В таком доме могли быть и помещения для «кабинетных упражнений», где хозяин работал и писал подобно тому, как были написаны знаменитые мемуары «Жизнь и приключения Андрея Болотова, описанные самим им для своих потомков. 1738–1793». В подобных домах бывали сочинения Ломоносова и Сумарокова, Хераскова и Карамзина, Вольтера и Дидро. Полки с книгами, гравюры на стенках, конторка, часы — все это свидетельствует о том, что хозяин является любителем «книжного просвещения» и знаком с западноевропейской культурой. «Могучее влияние печатного слова, — пишет А. Корнилова, — проникало в помещичьи усадьбы, и хорошие библиотеки становились не таким уж редким явлением в деревенском захолустье» (128, 32). Именно книги русских и западноевропейских писателей, труды французских мыслителей оказывали влияние на формирование подрастающего поколения дворян, что способствовало усилению их умственной деятельности, отодвигая на задний план помещичьи занятия и связанные с ними нравы. Появились просвещенные дворяне, чьи дети под влиянием тех же книг 14 декабря 1825 года выйдут на Сенатскую площадь.
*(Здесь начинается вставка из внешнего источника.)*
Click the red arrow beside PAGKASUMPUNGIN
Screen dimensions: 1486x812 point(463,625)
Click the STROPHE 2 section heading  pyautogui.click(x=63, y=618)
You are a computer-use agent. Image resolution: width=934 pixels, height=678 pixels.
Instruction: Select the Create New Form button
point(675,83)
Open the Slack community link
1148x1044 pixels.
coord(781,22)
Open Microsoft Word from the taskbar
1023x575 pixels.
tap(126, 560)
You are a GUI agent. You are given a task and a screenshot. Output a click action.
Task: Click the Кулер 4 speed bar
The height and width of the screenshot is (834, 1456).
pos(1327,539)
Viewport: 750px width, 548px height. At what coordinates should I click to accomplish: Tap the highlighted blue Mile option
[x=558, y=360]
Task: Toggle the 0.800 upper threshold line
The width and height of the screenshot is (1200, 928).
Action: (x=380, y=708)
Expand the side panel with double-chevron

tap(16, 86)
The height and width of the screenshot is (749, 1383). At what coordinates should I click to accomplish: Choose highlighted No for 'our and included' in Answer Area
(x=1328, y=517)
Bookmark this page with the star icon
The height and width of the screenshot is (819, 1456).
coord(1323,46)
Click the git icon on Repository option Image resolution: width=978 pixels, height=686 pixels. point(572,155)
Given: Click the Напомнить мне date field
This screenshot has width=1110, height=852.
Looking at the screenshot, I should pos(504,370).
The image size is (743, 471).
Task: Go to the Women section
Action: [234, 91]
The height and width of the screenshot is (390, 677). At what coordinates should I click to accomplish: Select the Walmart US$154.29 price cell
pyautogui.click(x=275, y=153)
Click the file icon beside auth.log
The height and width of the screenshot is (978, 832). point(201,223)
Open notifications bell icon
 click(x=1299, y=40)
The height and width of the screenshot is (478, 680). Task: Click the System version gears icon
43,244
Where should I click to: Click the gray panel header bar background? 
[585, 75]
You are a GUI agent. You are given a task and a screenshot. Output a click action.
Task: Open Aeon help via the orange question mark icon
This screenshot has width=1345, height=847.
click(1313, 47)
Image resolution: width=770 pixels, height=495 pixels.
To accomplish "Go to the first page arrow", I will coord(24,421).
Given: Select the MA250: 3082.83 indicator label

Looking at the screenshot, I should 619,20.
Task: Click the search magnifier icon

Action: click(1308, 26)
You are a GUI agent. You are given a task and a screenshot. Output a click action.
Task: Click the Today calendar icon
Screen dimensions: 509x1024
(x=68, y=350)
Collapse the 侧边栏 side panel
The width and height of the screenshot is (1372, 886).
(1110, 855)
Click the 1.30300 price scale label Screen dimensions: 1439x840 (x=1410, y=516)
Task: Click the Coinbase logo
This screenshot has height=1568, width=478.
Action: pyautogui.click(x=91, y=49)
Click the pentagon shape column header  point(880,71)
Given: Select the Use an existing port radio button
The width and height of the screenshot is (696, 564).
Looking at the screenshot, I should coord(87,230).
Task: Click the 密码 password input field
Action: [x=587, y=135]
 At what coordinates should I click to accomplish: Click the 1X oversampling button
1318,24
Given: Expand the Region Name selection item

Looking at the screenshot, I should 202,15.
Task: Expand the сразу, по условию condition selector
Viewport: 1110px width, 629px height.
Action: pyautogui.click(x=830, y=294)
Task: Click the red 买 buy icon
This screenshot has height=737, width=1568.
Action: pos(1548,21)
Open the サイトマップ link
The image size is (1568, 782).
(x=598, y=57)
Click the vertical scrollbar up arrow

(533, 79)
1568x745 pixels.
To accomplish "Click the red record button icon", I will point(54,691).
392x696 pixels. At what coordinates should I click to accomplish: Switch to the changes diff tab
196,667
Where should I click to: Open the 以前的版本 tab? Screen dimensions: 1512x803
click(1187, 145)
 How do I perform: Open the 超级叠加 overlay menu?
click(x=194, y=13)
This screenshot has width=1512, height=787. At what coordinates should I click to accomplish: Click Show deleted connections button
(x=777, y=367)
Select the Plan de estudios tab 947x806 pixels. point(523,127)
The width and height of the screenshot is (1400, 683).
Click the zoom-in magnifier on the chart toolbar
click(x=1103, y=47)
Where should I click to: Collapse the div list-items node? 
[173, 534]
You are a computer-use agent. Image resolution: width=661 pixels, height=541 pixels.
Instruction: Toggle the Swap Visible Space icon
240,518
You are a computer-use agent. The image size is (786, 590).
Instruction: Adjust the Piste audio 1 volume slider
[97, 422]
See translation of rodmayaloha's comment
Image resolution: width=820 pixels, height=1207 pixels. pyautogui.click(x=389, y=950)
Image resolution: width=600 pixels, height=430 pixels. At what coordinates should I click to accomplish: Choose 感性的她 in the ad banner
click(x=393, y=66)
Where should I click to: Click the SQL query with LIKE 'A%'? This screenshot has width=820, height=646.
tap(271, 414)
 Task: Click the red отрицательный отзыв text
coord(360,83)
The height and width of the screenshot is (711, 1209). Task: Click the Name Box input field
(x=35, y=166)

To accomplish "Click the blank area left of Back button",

И тем не менее образованных людей среди провинциального дворянства было немного, большинство из них отличалось полудикими нравами. В одном из писем Марты Виль–мот, датированном 14 июня 1806 года, говорится: «Баронессе Прайзер волею несчастных обстоятельств пришлось служить гувернанткой в двух или трех семьях. Только что она отказалась в одной из них от места из–за плохого обращения и из–за отвратительного поведения хозяев, чему ей приходилось быть свидетельницей (между прочим, эта семья пользуется чрезвычайным уважением в округе). Я не хочу портить этими сценами свой дневник; но вот один пример. В первый день, как приехала баронесса, хозяин дома, к ее ужасу, позвал горничную и развлекался тем, что приказал этой женщине ловить на нем блох, которых по воскресеньям ищут друг у друга в голове нищие ирландские дети, и эта картина часто потом повторялась. Баронессу считали капризной, потому что в подобных случаях она спешила уйти в свою комнату» (98, 394).
А разве это не относится к полудиким нравам, когда у многих помещиков была страсть к свиньям. С. Т.Аксаков в своей автобиографической повести «Детские годы Багрова–внука» вспоминает помещика Дурасова, который хвастался своими заведениями: «Да у меня и свиньи такие есть, каких здесь не видывали; я их привез в горнице на колесах из Англии. У них теперь особый дом… Я всякий день раза по два у них бываю».
В самом деле, в глухой стороне сада стоял красивый домик. В передней комнате жил скотник и скотница, а в двух больших комнатах жили две чудовищные свиньи, каждая величиной с небольшую корову. Хозяин ласкал их, называл какими–то именами. Он особенно обращал наше внимание на их уши, говоря: «Посмотрите на уши, точно печные заслоны!» (15, 251). И когда одна из свиней «сдохла», то барин сильно печалился, не обращая внимания на своих людей — свинья оказалась дороже человека! Нелишне заметить, что в фонвизиновском «Недоросле» люди по черным избам в тесноте да в грязи ютились, а у каждой свинки «хлевок особливый» имелся.
В XVIII столетии крепостной человек был ревизской душой, неполноправным государственным лицом, однако в глазах дворян и других сословий он был, по выражению князя М. Щербатова," рабом. Отсюда и хамские нравы в отношении помещиков к крепостным крестьянам, сохранившееся и в XIX веке. И дворяне же этого века (разумеется, некоторые из них) приходили к мысли о ненужности крепостного права, ведущего к величайшей испорченности нравов и помещиков, и крепостных. Так, в представлении братьев Николая и Сергея Тургеневых хамами являются те, кто ест выращенный крестьянами хлеб и попирает их же достоинство. В начале 1818 г. Николай писал Сергею: «Наш образ мыслей, основанный на любви к Отечеству, — на любви к справедливости и чистой совести, не может, конечно, нравиться хамам и хаменкам. Презрение, возможное их уничтожение может быть только нашим ответом. Все эти хамы, пресмыкаясь в подлости и потворстве, переменив тысячу раз свой образ мыслей, погрязнут, наконец, в пыли, прейдут заклейменные печатью отвержения от собратства людей честных, но истина останется истиною, патриотизм останется священным идеалом людей благородных» (229, 249). Тургеневское понимание хамства, весьма оригинальное для того времени, быстро было подхвачено в декабристских кругах, мечтавших установить в России республиканскую форму правления.